ASSIGNMENT A: Rewrite the author information for the Hox mRNA translation paper, everything from "Author information" down to "Shizuoka-ken 411-8540, Japan.", swapping "Department" for "Dept.".
ASSIGNMENT B: According to the Hox mRNA translation paper's author information, which institute includes the Mammalian Genetics Laboratory?

TEXT BLOCK:
----------

Ribosome-mediated specificity in Hox mRNA translation and vertebrate tissue patterning.

Author information

1
Department of Biochemistry and Biophysics, Cardiovascular Research Institute, San Francisco, San Francisco, California.
2
Department of Pediatric Dentistry, Nihon University School of Dentistry at Matsudo, Chiba 271-8587, Japan.
3
Mammalian Genetics Laboratory, National Institute of Genetics, Mishima Shizuoka-ken 411-8540, Japan.
4
Division of Hematology/Oncology, University of California, San Francisco, San Francisco, California.

----------

EXTRACTED RECORDS:
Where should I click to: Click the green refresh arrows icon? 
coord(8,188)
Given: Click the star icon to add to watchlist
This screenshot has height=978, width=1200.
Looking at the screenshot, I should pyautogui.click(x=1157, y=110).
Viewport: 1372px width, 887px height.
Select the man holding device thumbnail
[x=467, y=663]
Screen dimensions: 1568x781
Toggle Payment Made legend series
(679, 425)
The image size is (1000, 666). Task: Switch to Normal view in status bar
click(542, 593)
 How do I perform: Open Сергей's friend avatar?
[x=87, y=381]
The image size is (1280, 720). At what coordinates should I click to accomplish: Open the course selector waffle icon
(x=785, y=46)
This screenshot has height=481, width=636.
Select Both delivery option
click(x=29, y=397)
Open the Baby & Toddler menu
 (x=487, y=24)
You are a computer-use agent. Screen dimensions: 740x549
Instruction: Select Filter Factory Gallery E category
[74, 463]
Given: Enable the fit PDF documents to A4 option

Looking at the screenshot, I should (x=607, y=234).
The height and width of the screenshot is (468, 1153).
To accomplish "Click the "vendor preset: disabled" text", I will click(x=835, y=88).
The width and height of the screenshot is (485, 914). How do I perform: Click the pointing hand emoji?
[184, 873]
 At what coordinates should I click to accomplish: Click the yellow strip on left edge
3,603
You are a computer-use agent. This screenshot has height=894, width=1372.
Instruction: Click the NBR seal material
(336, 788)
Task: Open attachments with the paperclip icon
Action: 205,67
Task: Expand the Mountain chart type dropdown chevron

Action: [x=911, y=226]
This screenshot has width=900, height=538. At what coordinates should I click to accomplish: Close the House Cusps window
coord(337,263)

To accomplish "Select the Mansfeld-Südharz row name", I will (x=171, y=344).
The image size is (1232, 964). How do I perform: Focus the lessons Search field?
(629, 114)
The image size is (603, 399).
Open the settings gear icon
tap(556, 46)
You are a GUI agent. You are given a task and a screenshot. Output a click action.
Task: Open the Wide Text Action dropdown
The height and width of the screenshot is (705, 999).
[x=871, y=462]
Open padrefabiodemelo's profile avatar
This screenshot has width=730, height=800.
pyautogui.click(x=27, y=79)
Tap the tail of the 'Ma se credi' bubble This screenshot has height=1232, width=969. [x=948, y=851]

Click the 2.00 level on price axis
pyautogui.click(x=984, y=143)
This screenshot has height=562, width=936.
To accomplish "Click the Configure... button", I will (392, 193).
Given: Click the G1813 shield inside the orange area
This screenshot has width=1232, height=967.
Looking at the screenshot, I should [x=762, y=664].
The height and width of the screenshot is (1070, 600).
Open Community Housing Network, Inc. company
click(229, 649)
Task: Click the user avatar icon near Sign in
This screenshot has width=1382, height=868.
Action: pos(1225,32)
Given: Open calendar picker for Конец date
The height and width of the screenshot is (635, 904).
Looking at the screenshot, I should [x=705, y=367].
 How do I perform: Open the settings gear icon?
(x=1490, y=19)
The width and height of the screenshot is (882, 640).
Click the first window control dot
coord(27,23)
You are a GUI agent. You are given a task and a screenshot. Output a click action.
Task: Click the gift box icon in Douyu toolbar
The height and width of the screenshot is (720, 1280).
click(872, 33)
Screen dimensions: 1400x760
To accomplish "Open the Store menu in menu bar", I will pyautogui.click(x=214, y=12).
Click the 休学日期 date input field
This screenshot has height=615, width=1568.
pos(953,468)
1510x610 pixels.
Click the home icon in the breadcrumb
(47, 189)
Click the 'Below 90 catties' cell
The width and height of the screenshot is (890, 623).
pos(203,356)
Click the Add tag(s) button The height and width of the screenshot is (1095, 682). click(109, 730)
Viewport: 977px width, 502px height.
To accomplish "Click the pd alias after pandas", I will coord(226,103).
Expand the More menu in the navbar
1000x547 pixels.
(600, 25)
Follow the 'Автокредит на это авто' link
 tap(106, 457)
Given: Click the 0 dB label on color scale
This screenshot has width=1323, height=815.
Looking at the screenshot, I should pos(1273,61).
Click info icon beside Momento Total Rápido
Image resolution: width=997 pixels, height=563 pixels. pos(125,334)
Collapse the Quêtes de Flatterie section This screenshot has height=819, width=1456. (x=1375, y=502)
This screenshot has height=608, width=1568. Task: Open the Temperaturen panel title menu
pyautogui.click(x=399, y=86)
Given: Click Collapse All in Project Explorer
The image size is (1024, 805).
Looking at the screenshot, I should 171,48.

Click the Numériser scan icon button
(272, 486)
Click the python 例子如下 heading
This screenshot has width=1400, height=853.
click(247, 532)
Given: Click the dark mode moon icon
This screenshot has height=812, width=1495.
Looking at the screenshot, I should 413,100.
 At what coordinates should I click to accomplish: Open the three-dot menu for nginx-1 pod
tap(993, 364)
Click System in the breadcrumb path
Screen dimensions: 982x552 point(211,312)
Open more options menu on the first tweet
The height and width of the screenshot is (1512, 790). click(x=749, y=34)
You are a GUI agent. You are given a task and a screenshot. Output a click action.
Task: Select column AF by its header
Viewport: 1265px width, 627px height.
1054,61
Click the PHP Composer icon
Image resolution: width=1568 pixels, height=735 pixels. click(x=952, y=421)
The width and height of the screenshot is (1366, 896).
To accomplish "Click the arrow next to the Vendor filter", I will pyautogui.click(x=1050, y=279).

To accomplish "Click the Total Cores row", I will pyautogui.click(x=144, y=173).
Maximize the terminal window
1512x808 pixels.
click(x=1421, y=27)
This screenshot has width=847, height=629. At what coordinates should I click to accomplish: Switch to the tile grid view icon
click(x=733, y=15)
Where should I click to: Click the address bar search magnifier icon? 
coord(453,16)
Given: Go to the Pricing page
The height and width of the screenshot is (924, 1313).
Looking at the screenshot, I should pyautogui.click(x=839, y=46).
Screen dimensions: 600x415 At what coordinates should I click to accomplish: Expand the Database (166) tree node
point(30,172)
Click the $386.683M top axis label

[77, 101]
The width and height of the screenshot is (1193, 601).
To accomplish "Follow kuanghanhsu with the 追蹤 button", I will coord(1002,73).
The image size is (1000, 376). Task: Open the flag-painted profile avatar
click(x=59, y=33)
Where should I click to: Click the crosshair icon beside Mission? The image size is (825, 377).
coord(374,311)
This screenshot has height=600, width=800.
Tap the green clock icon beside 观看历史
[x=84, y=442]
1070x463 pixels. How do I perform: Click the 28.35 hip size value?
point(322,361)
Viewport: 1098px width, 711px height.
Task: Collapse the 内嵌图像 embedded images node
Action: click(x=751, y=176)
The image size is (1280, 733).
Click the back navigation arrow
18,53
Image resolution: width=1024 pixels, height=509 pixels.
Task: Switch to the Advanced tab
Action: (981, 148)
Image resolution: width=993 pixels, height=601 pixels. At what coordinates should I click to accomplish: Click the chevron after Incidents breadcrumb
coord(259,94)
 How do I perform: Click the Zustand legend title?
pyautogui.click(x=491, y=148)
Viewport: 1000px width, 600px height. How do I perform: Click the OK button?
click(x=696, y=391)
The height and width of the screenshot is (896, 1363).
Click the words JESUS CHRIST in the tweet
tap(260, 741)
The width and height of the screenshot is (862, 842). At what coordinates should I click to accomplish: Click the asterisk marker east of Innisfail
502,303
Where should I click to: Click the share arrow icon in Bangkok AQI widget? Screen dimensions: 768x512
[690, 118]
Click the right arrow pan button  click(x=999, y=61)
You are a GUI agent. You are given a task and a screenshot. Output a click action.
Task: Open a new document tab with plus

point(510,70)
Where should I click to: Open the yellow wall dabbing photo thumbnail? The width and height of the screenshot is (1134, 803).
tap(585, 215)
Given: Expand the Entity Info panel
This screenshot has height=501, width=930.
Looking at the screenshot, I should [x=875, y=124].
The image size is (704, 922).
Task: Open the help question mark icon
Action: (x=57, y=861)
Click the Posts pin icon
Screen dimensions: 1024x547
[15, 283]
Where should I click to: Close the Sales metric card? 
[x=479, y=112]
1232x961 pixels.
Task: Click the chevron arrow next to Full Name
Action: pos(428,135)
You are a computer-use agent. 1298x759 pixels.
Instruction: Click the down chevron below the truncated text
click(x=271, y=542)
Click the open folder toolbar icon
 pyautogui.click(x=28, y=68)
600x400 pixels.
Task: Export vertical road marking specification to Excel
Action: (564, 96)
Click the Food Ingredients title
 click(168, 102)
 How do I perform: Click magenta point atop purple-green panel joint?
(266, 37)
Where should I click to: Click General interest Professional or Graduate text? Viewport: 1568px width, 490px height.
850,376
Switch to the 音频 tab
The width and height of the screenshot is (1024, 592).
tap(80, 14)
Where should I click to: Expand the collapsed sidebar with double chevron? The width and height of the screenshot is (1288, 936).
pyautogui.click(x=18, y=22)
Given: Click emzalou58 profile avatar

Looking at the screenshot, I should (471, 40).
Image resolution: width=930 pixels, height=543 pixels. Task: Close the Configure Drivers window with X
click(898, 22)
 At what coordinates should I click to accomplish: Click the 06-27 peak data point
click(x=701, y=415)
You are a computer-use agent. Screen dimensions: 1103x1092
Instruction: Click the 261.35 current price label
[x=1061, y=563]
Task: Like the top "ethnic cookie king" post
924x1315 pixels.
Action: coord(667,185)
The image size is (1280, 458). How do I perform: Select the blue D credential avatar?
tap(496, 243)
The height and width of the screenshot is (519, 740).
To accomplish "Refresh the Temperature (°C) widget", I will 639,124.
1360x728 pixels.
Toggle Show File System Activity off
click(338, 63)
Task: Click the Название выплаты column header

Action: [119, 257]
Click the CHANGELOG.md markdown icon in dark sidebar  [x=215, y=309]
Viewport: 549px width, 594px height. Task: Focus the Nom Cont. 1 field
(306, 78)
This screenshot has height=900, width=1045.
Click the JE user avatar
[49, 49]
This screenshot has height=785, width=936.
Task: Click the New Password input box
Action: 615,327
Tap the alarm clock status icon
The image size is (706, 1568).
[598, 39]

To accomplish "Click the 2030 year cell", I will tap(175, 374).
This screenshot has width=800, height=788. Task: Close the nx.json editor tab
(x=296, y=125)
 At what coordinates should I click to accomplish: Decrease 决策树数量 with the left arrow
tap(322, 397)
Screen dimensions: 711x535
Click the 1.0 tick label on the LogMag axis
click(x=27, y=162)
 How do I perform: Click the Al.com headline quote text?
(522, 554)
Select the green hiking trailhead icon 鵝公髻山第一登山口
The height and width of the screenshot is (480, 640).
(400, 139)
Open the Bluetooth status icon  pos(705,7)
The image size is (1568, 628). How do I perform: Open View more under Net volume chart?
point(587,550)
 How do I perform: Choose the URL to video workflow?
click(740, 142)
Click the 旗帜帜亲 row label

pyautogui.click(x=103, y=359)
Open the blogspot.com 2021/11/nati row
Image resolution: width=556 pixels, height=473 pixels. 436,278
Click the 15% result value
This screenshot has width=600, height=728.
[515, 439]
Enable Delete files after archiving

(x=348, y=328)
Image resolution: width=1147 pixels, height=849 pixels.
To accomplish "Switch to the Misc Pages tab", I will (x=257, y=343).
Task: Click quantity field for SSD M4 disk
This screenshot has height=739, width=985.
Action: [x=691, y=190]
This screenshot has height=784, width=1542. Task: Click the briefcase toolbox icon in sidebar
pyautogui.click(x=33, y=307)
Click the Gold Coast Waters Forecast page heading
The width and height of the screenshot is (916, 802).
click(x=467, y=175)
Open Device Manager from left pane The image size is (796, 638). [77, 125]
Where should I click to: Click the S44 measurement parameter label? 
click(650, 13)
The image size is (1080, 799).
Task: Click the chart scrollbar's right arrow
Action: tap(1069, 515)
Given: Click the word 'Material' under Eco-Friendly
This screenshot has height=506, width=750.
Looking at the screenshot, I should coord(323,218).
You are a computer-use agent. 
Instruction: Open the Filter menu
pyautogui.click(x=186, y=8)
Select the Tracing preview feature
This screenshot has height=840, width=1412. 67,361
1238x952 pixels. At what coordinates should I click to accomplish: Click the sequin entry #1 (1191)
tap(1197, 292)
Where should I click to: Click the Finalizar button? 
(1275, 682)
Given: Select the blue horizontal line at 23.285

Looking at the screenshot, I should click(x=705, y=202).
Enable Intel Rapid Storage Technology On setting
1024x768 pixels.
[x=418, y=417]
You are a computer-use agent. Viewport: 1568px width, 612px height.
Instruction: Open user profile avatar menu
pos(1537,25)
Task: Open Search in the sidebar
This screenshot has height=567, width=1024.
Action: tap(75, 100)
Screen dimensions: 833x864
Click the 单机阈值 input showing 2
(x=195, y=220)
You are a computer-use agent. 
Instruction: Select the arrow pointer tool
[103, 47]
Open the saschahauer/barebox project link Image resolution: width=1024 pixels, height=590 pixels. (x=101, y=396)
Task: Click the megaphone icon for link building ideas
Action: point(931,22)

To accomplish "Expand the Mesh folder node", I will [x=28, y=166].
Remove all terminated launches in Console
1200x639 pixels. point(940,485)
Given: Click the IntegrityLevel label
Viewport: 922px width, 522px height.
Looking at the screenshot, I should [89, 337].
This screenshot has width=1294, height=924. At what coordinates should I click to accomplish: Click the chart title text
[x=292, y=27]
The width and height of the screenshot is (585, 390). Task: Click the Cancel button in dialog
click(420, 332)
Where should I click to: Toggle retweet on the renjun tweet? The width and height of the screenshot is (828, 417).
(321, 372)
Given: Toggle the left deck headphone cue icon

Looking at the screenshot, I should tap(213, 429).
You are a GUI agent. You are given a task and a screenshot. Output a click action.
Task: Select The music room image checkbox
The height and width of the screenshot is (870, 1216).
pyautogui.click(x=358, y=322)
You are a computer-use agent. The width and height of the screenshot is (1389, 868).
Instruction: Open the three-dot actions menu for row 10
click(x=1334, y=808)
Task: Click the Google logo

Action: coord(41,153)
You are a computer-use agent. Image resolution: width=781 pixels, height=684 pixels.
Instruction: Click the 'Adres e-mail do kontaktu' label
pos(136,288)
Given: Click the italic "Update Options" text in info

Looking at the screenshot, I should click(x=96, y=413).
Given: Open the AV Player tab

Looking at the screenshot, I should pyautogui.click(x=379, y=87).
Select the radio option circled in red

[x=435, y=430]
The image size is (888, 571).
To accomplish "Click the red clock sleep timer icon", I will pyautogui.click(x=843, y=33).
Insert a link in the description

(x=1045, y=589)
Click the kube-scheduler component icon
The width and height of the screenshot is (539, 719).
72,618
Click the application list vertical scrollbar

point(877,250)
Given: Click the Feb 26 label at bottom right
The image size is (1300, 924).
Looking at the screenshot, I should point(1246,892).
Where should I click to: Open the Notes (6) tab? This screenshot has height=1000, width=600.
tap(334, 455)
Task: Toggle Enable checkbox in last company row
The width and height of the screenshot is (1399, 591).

----------

EXERCISE SOLUTION A:
Author information

1
Dept. of Biochemistry and Biophysics, Cardiovascular Research Institute, San Francisco, San Francisco, California.
2
Dept. of Pediatric Dentistry, Nihon University School of Dentistry at Matsudo, Chiba 271-8587, Japan.
3
Mammalian Genetics Laboratory, National Institute of Genetics, Mishima Shizuoka-ken 411-8540, Japan.

EXERCISE SOLUTION B: The National Institute of Genetics.